▶ Supplied information:
------------------------------

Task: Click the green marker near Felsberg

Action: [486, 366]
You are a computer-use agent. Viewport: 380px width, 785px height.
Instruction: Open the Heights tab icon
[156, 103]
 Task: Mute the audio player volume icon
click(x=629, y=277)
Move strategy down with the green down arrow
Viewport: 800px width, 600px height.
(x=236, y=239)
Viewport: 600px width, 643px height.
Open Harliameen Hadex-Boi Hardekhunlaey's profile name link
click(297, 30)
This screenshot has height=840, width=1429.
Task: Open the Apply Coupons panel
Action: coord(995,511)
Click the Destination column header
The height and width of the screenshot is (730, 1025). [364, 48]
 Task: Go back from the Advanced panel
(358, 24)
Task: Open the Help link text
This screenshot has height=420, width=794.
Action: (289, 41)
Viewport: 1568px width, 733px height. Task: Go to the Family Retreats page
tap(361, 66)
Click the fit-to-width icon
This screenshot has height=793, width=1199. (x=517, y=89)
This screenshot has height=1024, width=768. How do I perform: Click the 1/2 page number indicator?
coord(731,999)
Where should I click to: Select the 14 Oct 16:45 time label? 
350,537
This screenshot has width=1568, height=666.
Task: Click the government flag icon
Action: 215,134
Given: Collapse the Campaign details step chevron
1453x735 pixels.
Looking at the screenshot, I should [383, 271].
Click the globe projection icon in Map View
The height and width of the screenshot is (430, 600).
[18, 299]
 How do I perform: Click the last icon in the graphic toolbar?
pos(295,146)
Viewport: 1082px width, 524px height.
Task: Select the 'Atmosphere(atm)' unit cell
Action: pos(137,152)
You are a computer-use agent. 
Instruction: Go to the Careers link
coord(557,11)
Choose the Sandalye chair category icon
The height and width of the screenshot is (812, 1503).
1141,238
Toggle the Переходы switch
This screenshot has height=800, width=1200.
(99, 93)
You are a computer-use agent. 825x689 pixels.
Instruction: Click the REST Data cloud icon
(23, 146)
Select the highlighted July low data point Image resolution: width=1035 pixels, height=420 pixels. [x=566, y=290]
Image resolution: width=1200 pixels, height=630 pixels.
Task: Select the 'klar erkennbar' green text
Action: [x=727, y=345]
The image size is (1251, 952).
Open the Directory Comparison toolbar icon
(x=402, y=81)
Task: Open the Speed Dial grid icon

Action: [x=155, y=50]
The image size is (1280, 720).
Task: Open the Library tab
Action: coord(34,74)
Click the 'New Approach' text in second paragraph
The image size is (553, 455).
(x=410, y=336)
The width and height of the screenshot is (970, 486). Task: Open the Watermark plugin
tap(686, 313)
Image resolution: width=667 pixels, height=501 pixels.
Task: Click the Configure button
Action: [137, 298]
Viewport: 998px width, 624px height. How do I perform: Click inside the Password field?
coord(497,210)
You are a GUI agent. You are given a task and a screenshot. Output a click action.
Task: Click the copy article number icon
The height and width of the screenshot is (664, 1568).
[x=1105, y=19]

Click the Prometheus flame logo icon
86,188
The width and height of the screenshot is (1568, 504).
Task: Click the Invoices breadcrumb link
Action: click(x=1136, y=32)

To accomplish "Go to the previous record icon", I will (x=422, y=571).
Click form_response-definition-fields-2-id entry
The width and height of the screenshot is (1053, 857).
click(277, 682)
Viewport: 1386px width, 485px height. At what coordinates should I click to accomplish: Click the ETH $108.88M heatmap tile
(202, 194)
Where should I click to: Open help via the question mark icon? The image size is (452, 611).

------------------------------

▶ Required action: Exactly as they appear, print the lines from the one holding "Viewport: 998px width, 624px" through the final line of the entries, and no others.

▶ Exercise result:
Viewport: 998px width, 624px height. How do I perform: Click inside the Password field?
coord(497,210)
You are a GUI agent. You are given a task and a screenshot. Output a click action.
Task: Click the copy article number icon
The height and width of the screenshot is (664, 1568).
[x=1105, y=19]

Click the Prometheus flame logo icon
86,188
The width and height of the screenshot is (1568, 504).
Task: Click the Invoices breadcrumb link
Action: click(x=1136, y=32)

To accomplish "Go to the previous record icon", I will (x=422, y=571).
Click form_response-definition-fields-2-id entry
The width and height of the screenshot is (1053, 857).
click(277, 682)
Viewport: 1386px width, 485px height. At what coordinates should I click to accomplish: Click the ETH $108.88M heatmap tile
(202, 194)
Where should I click to: Open help via the question mark icon? The image size is (452, 611).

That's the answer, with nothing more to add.